→ **Source data**
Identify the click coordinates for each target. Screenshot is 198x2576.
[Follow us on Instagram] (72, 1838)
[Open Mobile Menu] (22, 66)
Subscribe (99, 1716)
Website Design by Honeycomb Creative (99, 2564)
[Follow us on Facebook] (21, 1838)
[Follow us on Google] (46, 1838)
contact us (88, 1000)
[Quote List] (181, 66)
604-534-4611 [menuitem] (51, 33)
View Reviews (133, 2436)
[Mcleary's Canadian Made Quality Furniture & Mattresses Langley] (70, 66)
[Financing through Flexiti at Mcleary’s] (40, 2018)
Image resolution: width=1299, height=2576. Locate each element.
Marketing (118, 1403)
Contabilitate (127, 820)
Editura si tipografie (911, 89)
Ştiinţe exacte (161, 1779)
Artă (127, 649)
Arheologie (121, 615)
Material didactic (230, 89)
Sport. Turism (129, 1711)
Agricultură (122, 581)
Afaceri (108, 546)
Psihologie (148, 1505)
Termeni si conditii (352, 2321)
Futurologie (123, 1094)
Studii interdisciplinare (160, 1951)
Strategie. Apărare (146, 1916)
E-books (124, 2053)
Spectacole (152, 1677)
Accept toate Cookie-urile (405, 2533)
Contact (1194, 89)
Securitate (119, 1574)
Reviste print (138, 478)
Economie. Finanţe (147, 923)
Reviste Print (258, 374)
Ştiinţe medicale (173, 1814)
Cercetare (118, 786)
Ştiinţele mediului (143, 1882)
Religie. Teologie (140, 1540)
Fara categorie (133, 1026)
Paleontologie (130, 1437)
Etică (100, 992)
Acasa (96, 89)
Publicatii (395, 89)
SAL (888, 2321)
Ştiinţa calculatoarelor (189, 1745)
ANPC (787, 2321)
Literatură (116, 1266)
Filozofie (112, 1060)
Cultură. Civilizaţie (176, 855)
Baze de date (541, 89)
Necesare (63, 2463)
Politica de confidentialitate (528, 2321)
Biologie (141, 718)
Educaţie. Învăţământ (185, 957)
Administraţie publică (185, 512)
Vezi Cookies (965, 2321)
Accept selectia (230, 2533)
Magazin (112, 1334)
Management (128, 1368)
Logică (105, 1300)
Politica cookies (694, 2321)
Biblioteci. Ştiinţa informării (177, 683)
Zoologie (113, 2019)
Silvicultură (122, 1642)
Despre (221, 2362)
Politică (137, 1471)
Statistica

→ **Work task**
Return the whole listing as it stands. Nothing may be altered.

→ **Response below**
Identify the click coordinates for each target. Screenshot is 198x2576.
[Follow us on Instagram] (72, 1838)
[Open Mobile Menu] (22, 66)
Subscribe (99, 1716)
Website Design by Honeycomb Creative (99, 2564)
[Follow us on Facebook] (21, 1838)
[Follow us on Google] (46, 1838)
contact us (88, 1000)
[Quote List] (181, 66)
604-534-4611 [menuitem] (51, 33)
View Reviews (133, 2436)
[Mcleary's Canadian Made Quality Furniture & Mattresses Langley] (70, 66)
[Financing through Flexiti at Mcleary’s] (40, 2018)
Image resolution: width=1299, height=2576. Locate each element.
Marketing (118, 1403)
Contabilitate (127, 820)
Editura si tipografie (911, 89)
Ştiinţe exacte (161, 1779)
Artă (127, 649)
Arheologie (121, 615)
Material didactic (230, 89)
Sport. Turism (129, 1711)
Agricultură (122, 581)
Afaceri (108, 546)
Psihologie (148, 1505)
Termeni si conditii (352, 2321)
Futurologie (123, 1094)
Studii interdisciplinare (160, 1951)
Strategie. Apărare (146, 1916)
E-books (124, 2053)
Spectacole (152, 1677)
Accept toate Cookie-urile (405, 2533)
Contact (1194, 89)
Securitate (119, 1574)
Reviste print (138, 478)
Economie. Finanţe (147, 923)
Reviste Print (258, 374)
Ştiinţe medicale (173, 1814)
Cercetare (118, 786)
Ştiinţele mediului (143, 1882)
Religie. Teologie (140, 1540)
Fara categorie (133, 1026)
Paleontologie (130, 1437)
Etică (100, 992)
Acasa (96, 89)
Publicatii (395, 89)
SAL (888, 2321)
Ştiinţa calculatoarelor (189, 1745)
ANPC (787, 2321)
Literatură (116, 1266)
Filozofie (112, 1060)
Cultură. Civilizaţie (176, 855)
Baze de date (541, 89)
Necesare (63, 2463)
Politica de confidentialitate (528, 2321)
Biologie (141, 718)
Educaţie. Învăţământ (185, 957)
Administraţie publică (185, 512)
Vezi Cookies (965, 2321)
Accept selectia (230, 2533)
Magazin (112, 1334)
Management (128, 1368)
Logică (105, 1300)
Politica cookies (694, 2321)
Biblioteci. Ştiinţa informării (177, 683)
Zoologie (113, 2019)
Silvicultură (122, 1642)
Despre (221, 2362)
Politică (137, 1471)
Statistica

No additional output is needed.